### Task brief:
Your task is to repeat exactly the lines below between the line holding "Given: Uncheck Active Directory 证书服务 checkbox" and the line holding "Click the timestamp", inclusive, and only those.

╭─ Supplied entries

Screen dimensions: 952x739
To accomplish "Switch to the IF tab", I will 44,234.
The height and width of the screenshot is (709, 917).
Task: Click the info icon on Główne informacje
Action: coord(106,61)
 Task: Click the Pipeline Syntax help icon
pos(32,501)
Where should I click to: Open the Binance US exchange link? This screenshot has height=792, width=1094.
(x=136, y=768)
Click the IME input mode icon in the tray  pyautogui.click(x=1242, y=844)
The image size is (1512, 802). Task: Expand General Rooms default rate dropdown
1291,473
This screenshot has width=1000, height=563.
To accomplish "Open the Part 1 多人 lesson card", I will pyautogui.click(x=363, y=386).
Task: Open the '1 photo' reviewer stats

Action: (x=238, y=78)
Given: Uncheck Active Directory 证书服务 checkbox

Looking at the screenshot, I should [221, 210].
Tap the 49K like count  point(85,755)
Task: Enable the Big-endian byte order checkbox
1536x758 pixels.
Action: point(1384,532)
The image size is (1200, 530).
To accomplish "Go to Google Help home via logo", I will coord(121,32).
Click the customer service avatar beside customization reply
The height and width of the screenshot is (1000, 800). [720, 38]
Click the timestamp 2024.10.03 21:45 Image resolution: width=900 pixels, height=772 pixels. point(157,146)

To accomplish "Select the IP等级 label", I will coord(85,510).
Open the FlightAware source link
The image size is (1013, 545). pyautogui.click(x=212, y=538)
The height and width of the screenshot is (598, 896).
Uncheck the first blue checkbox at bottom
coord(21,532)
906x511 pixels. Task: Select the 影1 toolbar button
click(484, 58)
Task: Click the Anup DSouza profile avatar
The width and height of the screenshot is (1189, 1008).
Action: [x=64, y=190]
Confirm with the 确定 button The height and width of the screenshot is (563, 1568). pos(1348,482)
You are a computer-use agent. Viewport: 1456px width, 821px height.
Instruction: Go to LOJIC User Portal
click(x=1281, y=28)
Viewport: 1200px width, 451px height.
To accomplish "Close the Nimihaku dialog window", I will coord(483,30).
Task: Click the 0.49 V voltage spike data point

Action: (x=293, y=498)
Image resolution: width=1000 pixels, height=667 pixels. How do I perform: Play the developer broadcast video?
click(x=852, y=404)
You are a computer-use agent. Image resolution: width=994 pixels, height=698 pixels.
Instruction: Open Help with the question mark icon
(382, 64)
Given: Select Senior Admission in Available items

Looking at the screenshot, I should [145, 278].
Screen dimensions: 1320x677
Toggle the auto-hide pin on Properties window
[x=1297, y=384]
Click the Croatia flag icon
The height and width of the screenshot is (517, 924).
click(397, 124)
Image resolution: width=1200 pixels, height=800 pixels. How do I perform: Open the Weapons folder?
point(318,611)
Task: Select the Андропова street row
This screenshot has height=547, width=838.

╰─

### Answer for the task:
Given: Uncheck Active Directory 证书服务 checkbox

Looking at the screenshot, I should [221, 210].
Tap the 49K like count  point(85,755)
Task: Enable the Big-endian byte order checkbox
1536x758 pixels.
Action: point(1384,532)
The image size is (1200, 530).
To accomplish "Go to Google Help home via logo", I will coord(121,32).
Click the customer service avatar beside customization reply
The height and width of the screenshot is (1000, 800). [720, 38]
Click the timestamp 2024.10.03 21:45 Image resolution: width=900 pixels, height=772 pixels. point(157,146)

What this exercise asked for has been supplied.